**PROBLEM TO WORK ON:** Using the records below, quote only the span that opens with the line containing "Buying Guides (262, 2477)" and closes with the line containing "FAQs (366, 57)", exactly and inclusively.

**RECORD SET:**

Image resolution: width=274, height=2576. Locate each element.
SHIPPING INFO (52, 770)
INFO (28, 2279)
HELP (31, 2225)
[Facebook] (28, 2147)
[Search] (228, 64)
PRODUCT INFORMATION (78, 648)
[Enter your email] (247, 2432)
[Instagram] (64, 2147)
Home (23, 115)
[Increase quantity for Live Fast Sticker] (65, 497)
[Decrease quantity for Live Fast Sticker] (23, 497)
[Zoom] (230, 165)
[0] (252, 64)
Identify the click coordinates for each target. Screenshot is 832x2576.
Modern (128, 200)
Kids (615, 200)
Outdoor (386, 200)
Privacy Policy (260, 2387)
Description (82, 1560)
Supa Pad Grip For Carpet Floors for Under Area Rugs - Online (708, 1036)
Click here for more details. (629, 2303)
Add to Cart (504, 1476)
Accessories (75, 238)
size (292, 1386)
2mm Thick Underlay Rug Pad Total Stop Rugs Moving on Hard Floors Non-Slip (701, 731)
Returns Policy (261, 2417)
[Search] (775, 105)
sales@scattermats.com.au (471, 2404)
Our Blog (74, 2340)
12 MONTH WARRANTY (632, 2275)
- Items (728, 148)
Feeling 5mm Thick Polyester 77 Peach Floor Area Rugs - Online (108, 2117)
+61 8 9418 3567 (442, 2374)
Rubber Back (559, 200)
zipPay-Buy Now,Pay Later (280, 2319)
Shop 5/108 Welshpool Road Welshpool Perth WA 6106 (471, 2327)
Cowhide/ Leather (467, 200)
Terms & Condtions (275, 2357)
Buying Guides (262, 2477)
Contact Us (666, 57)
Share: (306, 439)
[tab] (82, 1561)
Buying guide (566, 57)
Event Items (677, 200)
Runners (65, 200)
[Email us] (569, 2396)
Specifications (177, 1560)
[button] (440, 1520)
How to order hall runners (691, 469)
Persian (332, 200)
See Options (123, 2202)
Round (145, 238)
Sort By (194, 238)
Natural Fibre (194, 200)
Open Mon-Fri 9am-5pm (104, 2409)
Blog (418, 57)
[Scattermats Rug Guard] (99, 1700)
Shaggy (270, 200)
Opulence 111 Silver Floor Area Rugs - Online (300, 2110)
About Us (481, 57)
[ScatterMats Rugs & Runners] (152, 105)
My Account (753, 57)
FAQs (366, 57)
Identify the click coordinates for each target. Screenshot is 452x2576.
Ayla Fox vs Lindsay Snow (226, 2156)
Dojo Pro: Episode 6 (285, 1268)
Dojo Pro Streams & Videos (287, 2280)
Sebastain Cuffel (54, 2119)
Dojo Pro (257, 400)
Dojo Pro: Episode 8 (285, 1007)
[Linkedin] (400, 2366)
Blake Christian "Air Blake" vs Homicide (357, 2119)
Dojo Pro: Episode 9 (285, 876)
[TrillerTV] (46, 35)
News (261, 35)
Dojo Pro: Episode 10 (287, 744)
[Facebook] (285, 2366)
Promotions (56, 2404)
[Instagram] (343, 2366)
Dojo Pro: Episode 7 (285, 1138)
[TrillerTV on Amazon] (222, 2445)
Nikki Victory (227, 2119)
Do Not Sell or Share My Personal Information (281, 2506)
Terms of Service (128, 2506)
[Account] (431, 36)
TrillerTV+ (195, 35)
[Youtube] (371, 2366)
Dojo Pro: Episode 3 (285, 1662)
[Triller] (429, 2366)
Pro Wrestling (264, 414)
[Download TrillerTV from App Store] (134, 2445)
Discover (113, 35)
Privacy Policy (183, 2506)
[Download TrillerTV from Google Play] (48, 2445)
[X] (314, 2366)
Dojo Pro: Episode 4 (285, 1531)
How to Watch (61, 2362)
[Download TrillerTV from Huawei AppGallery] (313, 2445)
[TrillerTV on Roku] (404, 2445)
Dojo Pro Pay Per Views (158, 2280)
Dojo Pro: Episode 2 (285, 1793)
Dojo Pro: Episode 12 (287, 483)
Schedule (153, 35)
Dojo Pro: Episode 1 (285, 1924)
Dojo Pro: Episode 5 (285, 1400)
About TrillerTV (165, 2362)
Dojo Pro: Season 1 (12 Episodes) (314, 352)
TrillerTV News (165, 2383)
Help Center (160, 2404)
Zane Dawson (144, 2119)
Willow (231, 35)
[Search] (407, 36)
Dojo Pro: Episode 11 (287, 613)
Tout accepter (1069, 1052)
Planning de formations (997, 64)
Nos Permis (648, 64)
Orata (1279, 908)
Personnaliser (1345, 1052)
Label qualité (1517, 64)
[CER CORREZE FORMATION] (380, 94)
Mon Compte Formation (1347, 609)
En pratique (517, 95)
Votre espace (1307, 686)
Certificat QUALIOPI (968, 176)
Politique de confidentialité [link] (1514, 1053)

**OUTPUT:**
Buying Guides (262, 2477)
Contact Us (666, 57)
Share: (306, 439)
[tab] (82, 1561)
Buying guide (566, 57)
Event Items (677, 200)
Runners (65, 200)
[Email us] (569, 2396)
Specifications (177, 1560)
[button] (440, 1520)
How to order hall runners (691, 469)
Persian (332, 200)
See Options (123, 2202)
Round (145, 238)
Sort By (194, 238)
Natural Fibre (194, 200)
Open Mon-Fri 9am-5pm (104, 2409)
Blog (418, 57)
[Scattermats Rug Guard] (99, 1700)
Shaggy (270, 200)
Opulence 111 Silver Floor Area Rugs - Online (300, 2110)
About Us (481, 57)
[ScatterMats Rugs & Runners] (152, 105)
My Account (753, 57)
FAQs (366, 57)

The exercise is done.